But let's get back to architectural peculiarities of pixel processors in R420. Processors handle data in FP24 format. But operations with texture addresses, when a TMU samples textures, are performed with higher precision. There are two ALUs here per pixel, like in R3XX. Each ALU can execute two different operations (3+1 scheme like in R3XX, but that GPU has only one ALU). You can read about it in DX Current. Arbitrary masking and post-operational component rearrangement are not supported, only within Shaders 2.0 and a tad longer Shaders 2.0.b.

Thus, depending on shader code, the GPU can execute from one to four different FP24 operations per clock over vectors (dimensionality up to 3) and scalars, plus a single access to the data, which has been already sampled from a texture in this phase. Performance of this tandem directly depends on a compiler and code. But we obviously have

Minimum: one access to a texture sample per clock
Minimum: two operations per clock without a texture access
Maximum: four operations per clock without a texture access
Maximum: four operations per clock with a texture access

The peak variant exceeds the NV40 capacities. But let's not forget that this solution is actually less flexible (always the 3+1 scheme) from the point of view of combining commands into superscalar batches during compilation. Computing efficiency of new pipelines has grown twofold in comparison with R3XX. Besides, there are twice as many of them. As they operate at higher frequency, this GPU has an advantage over the previous generation.
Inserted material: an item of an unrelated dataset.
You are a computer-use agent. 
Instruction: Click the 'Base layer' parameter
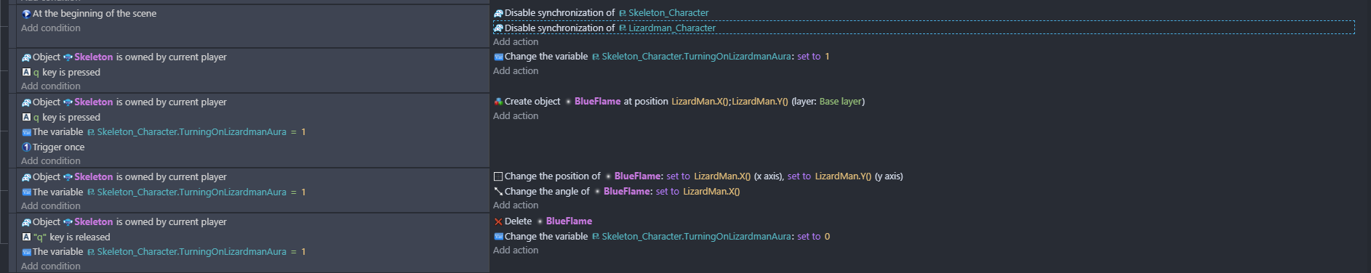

All new improvements, such as longer shaders and new registers, are available in new Shaders 2.0.b. Let's have a look at the summary table of various shader features:

Pixel Shader Model	2.0 (R3XX)	2.a (NV3X)	2.b (R4XX)	3.0 (NV4X/G7X, R5XX)
Texture sampling nesting up to	4	Not limited	4	Not limited
Texture sampling up to	32	Not limited	Not limited	Not limited
Shader code length	32 + 64	512	512	over 512
Shader instructions	32 + 64	512	512	over 65535
Interpolators	2 + 8	2 + 8	2 + 8	10
Predicates	not available	available	not available	available
Temporal Registers	12	22	32	32
Constant Registers	32	32	32	224
Arbitrary component rearrangement	not available	available	not available	available
Gradient instructions (DDX/DDY)	not available	available	not available	available
Nesting depth of dynamic branching	not available	not available	not available	24

Let's return to the flow chart of pixel processors. Pay attention to the bottom part. You can see there units responsible for comparing and modifying color, transparency, Z, and Stencil values as well as MSAA. Unlike NV40 being able to generate up to 4x MSAA samples based on a single pixel, R420 generates up to 6. Like in NV40, productivity of computing Z and stencil values is doubled versus the base fill rate - 32 values per clock. Correspondingly, 2x MSAA suffers no penalty in performance, while 4x and 6x take up 2 and 3 clocks. However, this penalty is not noticeable and does not play an important role any more in case of pixel shaders at least several commands long. Memory bandwidth becomes more important. Of course, both color and Z values are compressed in MSAA modes. In the optimal case, compression ratio reaches the number of MSAA samples, that is it reaches 6:1 in MSAA 6x mode.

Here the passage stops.